:: Supplied data ::

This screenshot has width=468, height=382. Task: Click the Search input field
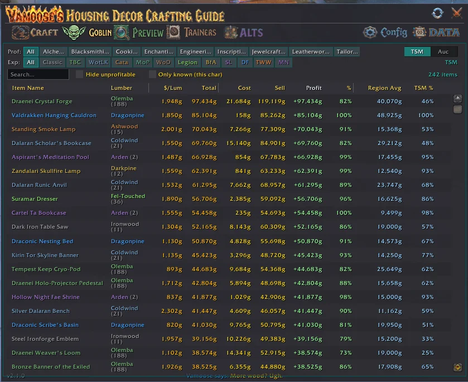[38, 74]

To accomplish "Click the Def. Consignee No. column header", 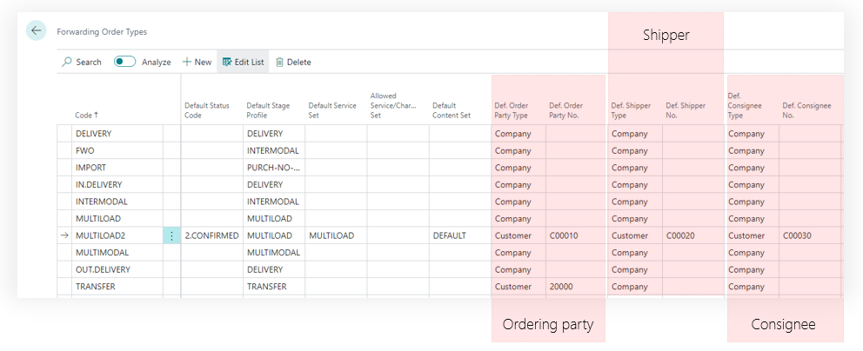I will 806,110.
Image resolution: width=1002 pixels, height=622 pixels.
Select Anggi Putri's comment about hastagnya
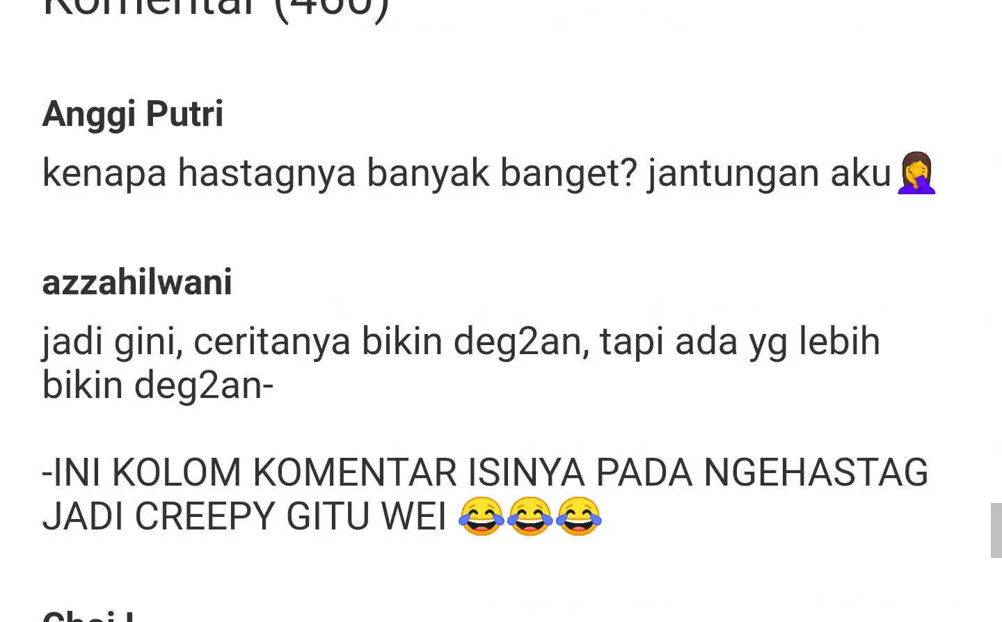coord(489,173)
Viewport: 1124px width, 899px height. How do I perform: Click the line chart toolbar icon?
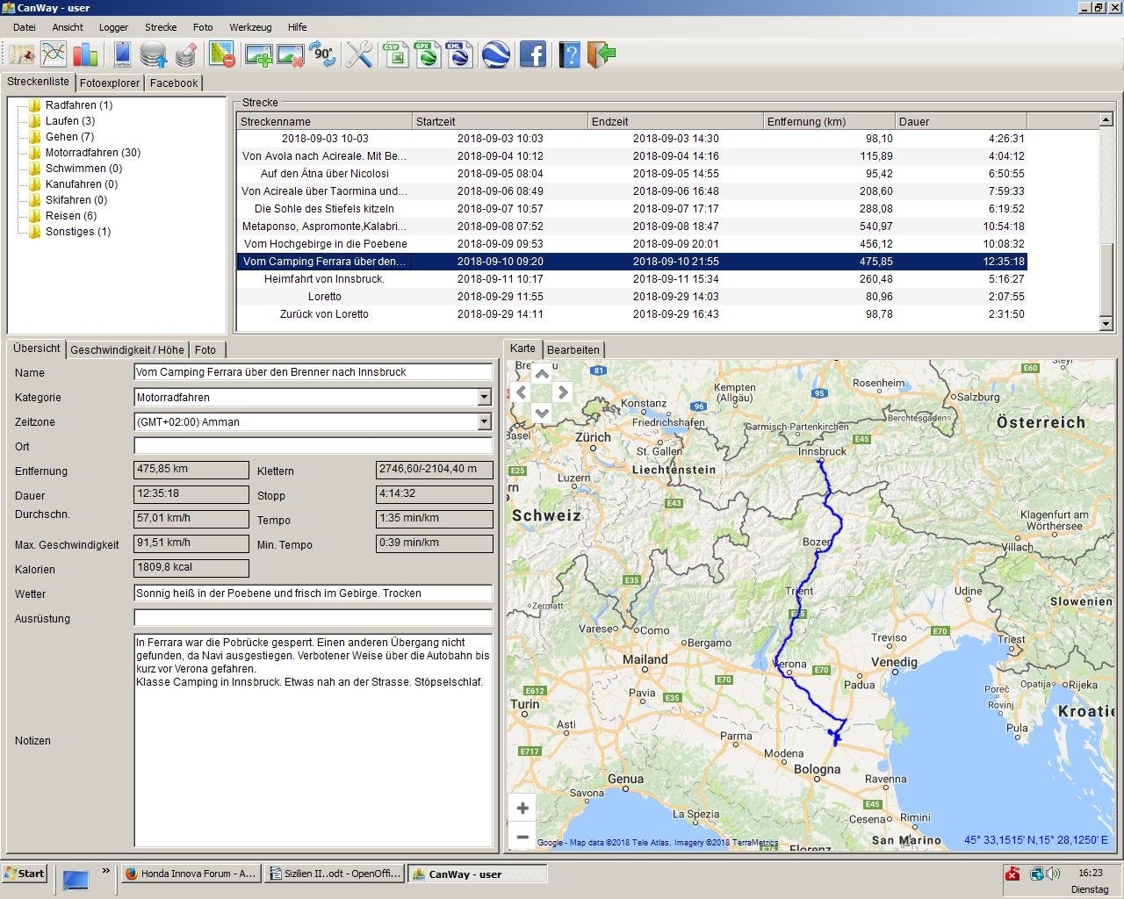(54, 54)
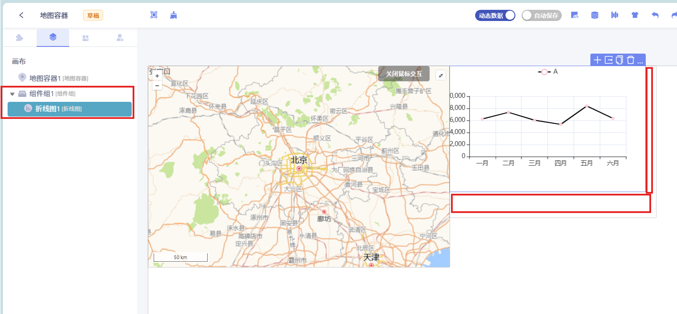
Task: Expand the map to fullscreen
Action: click(x=441, y=75)
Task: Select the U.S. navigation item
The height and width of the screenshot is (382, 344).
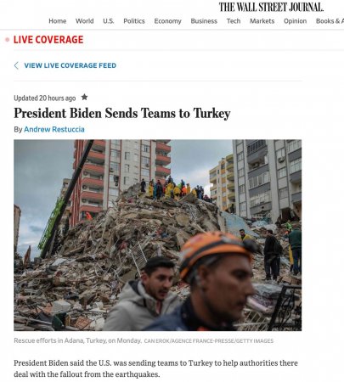Action: point(109,21)
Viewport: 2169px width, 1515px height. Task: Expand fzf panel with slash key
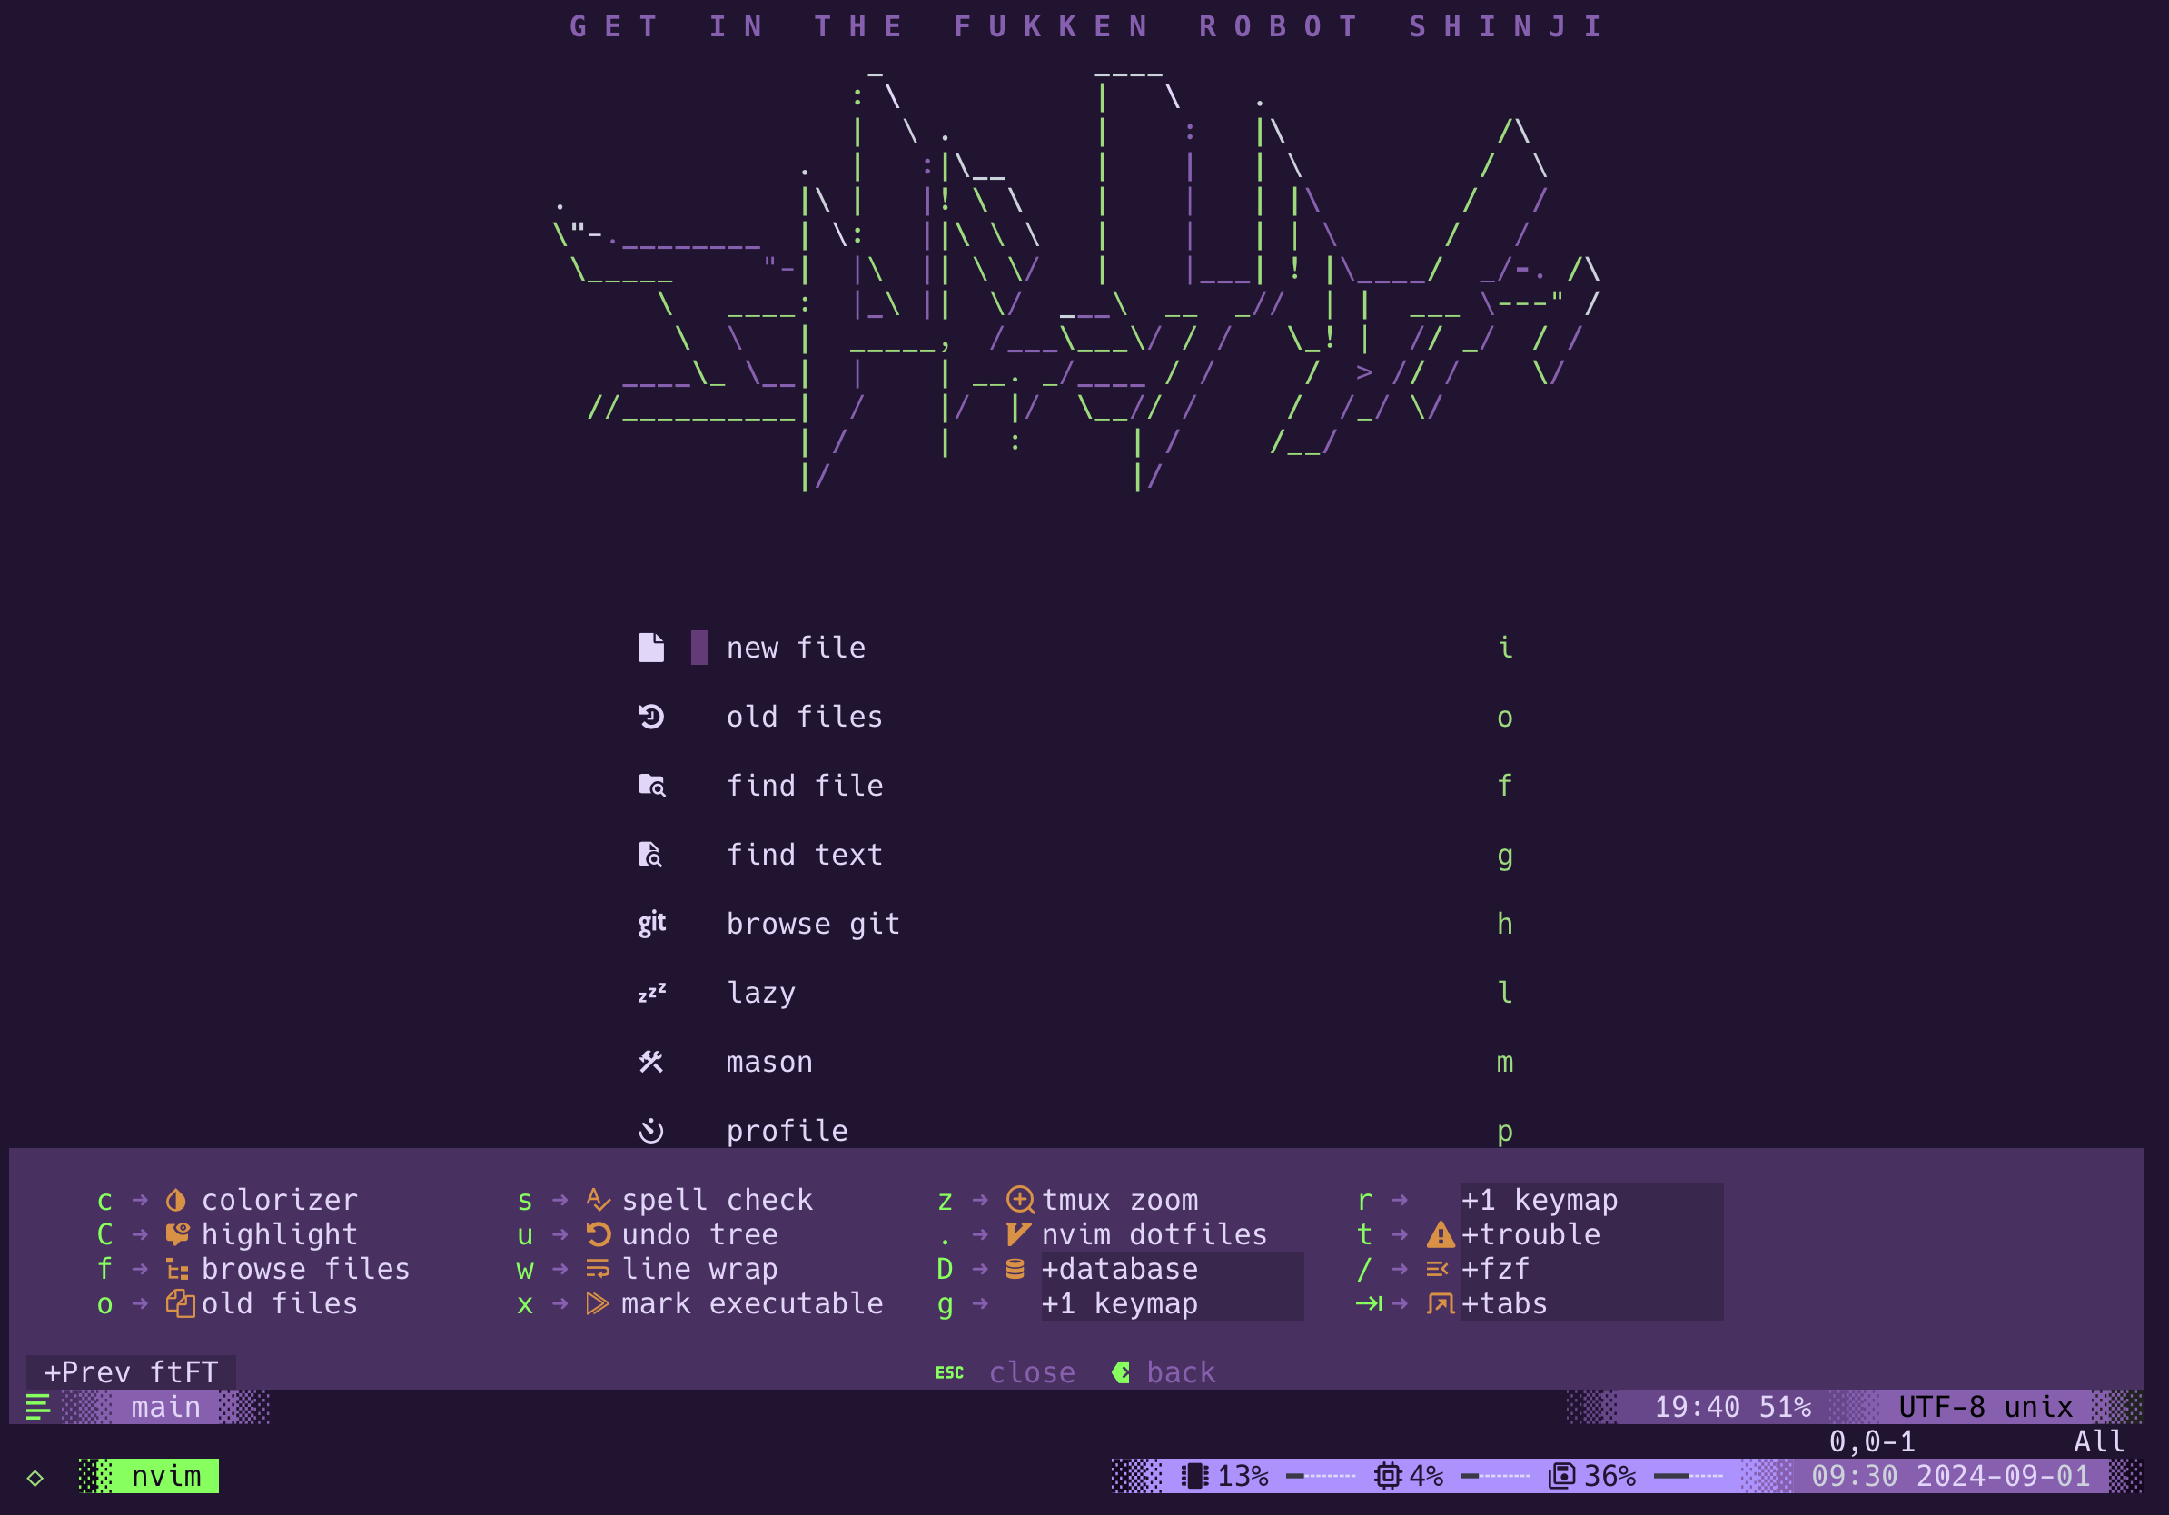click(x=1492, y=1268)
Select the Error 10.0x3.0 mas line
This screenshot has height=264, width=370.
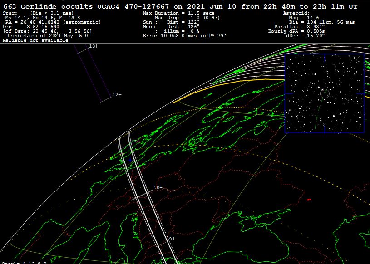tap(184, 36)
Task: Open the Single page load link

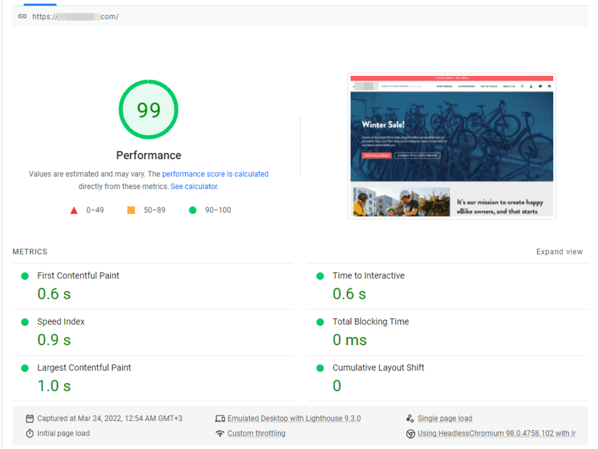Action: click(444, 418)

:::

What to produce
Exactly as written, reproduce the lines from the one containing "Image resolution: width=1002" through the last line of the entries above, and leave every picture out.

Your solution
Image resolution: width=1002 pixels, height=622 pixels.
Select Anggi Putri's comment about hastagnya
coord(489,173)
Viewport: 1124px width, 899px height. How do I perform: Click the line chart toolbar icon?
(54, 54)
Task: Expand the map to fullscreen
Action: click(x=441, y=75)
Task: Select the U.S. navigation item
The height and width of the screenshot is (382, 344).
Action: point(109,21)
Viewport: 2169px width, 1515px height. Task: Expand fzf panel with slash key
click(x=1492, y=1268)
Select the Error 10.0x3.0 mas line
This screenshot has height=264, width=370.
tap(184, 36)
Task: Open the Single page load link

Action: click(444, 418)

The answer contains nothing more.